While initially the emergence of large trees absorbed more of the sun’s radiation, eventually Earth’s surface temperatures also declined dramatically to levels similar to those we experience today, because of lower levels of atmospheric CO2.
Most CO2 drop likely from tropical forests
Because of the elevated temperatures and large amounts of precipitation (rainfall) on the equator, the equatorial forests probably contributed to most of the CO2 drawdown.
Around that time, Svalbard was located on the equator, before the tectonic plate shifted north by about 80° to its position today in the Arctic Ocean.
Dr.

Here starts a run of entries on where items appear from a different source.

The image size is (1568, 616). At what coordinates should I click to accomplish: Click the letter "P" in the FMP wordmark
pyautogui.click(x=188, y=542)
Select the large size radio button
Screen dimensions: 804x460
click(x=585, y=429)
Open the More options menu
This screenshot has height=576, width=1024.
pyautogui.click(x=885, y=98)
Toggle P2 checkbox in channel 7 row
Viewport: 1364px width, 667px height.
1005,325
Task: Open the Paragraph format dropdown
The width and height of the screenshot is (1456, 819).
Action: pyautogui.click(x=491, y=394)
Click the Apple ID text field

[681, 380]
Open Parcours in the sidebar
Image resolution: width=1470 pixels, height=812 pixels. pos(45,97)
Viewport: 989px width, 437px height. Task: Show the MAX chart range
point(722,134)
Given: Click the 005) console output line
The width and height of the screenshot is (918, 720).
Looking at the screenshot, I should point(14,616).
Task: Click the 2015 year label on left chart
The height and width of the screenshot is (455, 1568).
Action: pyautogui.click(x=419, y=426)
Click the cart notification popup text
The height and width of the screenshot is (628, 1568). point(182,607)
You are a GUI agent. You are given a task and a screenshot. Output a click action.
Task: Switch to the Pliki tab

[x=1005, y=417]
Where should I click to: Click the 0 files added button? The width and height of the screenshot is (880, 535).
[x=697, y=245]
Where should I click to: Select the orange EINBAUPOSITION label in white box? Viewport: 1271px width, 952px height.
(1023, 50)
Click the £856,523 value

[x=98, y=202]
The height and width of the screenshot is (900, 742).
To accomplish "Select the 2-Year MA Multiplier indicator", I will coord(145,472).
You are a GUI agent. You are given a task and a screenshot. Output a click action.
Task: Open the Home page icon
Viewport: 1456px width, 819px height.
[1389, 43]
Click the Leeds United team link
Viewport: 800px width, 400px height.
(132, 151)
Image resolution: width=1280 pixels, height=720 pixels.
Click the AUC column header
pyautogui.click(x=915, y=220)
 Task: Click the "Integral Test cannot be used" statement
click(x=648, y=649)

Berry said:
“These fossil forests shows us what the vegetation and landscape were like on the equator 380 million years ago, as the first trees were beginning to appear on the Earth.”
The scientists found that the Svalbard forests were formed mainly of lycopod trees, better known for growing several millions of years later in coal swamps that eventually turned into coal deposits, like those in South Wales.
Dr. Berry and colleagues reported that the forests were super dense, with tiny gaps – about 20 cm (7.9 inches) – between each tree. Trees probably averaged about 4 metres (13 feet) in height.
Dr. Berry said:
“During the Devonian Period, it is widely believed that there was a huge drop in the level of carbon dioxide in the atmosphere, from 15 times the present amount to something approaching current levels.”
“The evolution of tree-sized vegetation is the most likely cause of this dramatic drop in carbon dioxide because the plants were absorbing carbon dioxide through photosynthesis to build their tissues, and also through the process of forming soils.”
In an Abstract in the journal, the authors concluded:
“This high-tree-density tropical vegetation may have promoted rapid weathering of soils, and hence enhanced carbon dioxide drawdown, when compared with other contemporary and more high-latitude forests.”
Citation: “Lycopsid forests in the early Late Devonian paleoequatorial zone of Svalbard,” Christopher M. Berry and John E.A. Marshall. Geology. DOI: 10.1130/G37000.1.